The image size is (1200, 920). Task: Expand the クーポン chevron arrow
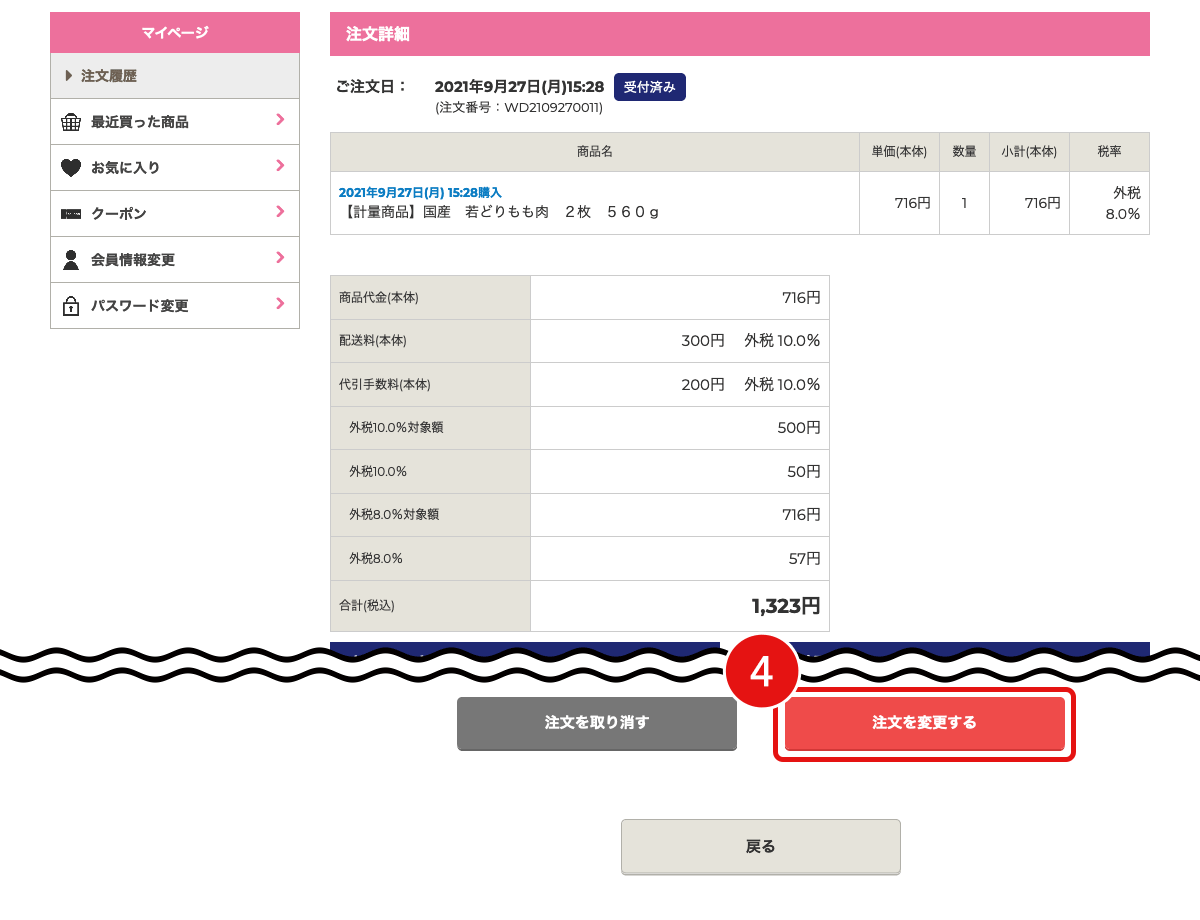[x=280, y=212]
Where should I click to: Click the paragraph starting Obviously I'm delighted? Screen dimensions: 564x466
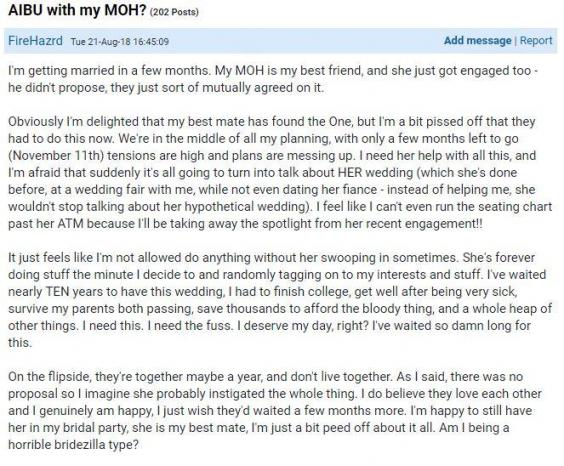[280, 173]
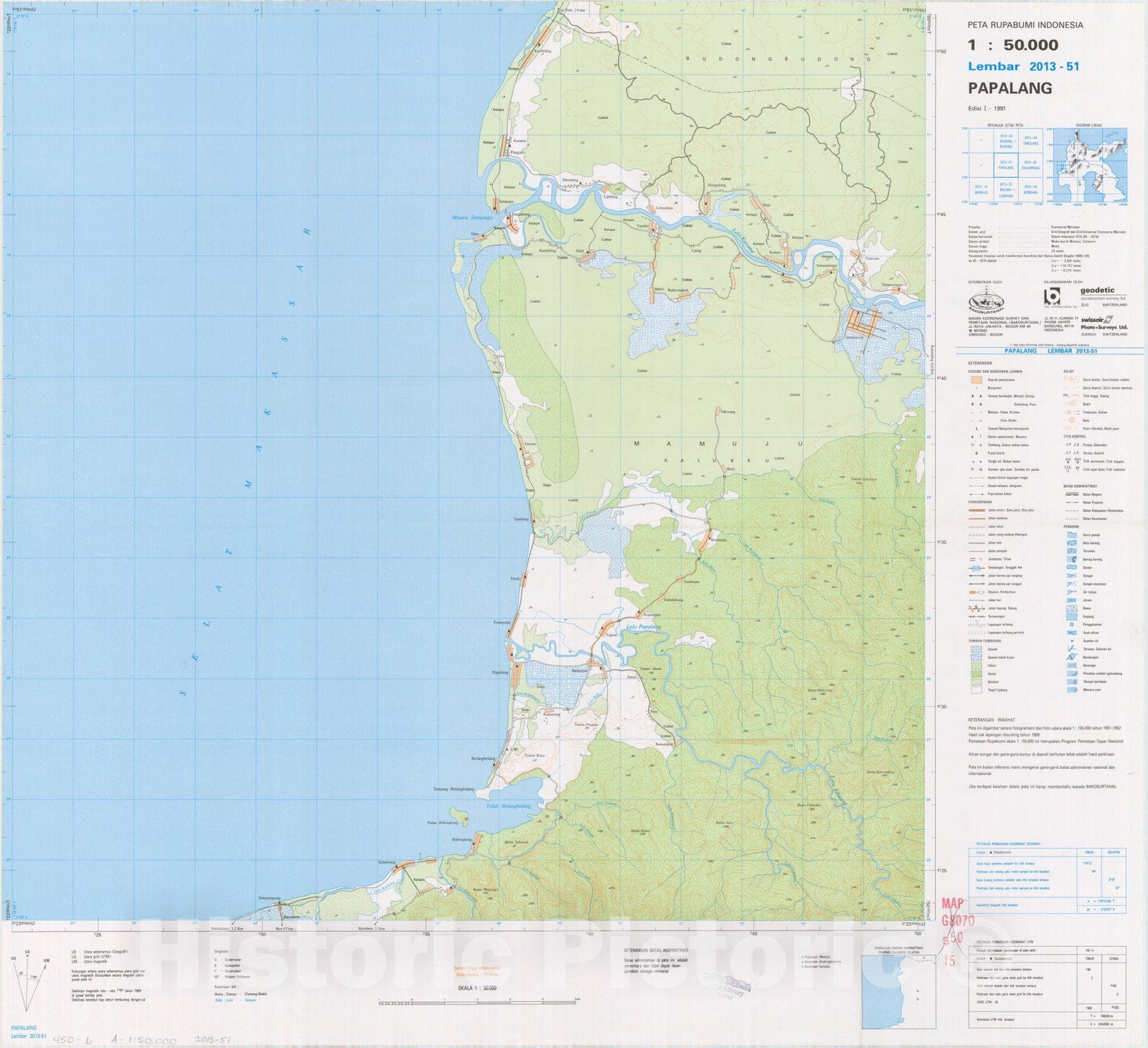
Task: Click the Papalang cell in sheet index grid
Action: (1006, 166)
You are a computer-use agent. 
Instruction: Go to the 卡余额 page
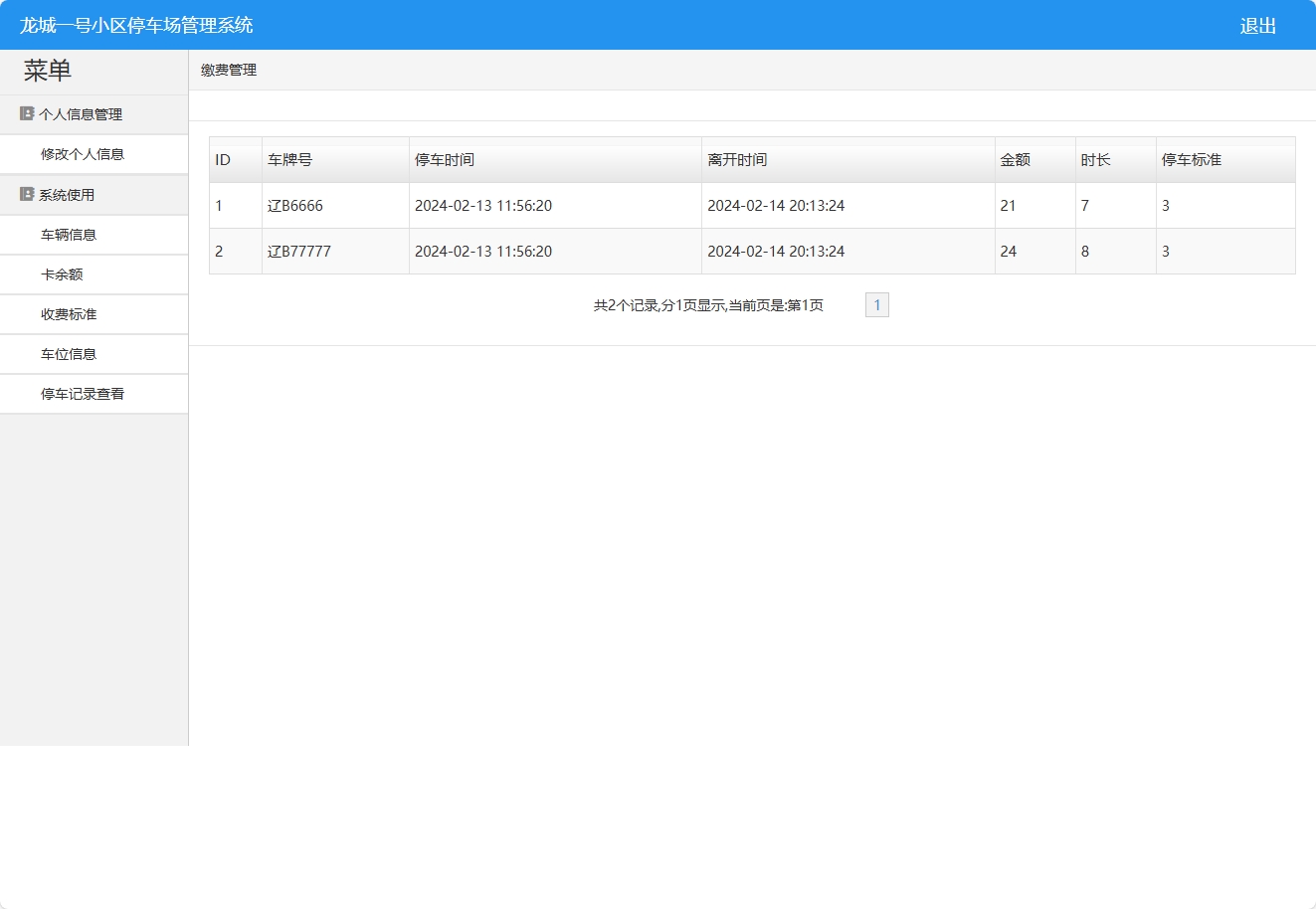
· · · · · · ·
» **Your goal**:
Leaving each image aside, repeat the listing above exactly.

» **Answer below**:
The image size is (1200, 920). Task: Expand the クーポン chevron arrow
[x=280, y=212]
Where should I click to: Click the paragraph starting Obviously I'm delighted? Screen dimensions: 564x466
[280, 173]
Task: Click the Papalang cell in sheet index grid
Action: (1006, 166)
You are a computer-use agent. 
Instruction: Go to the 卡余额 page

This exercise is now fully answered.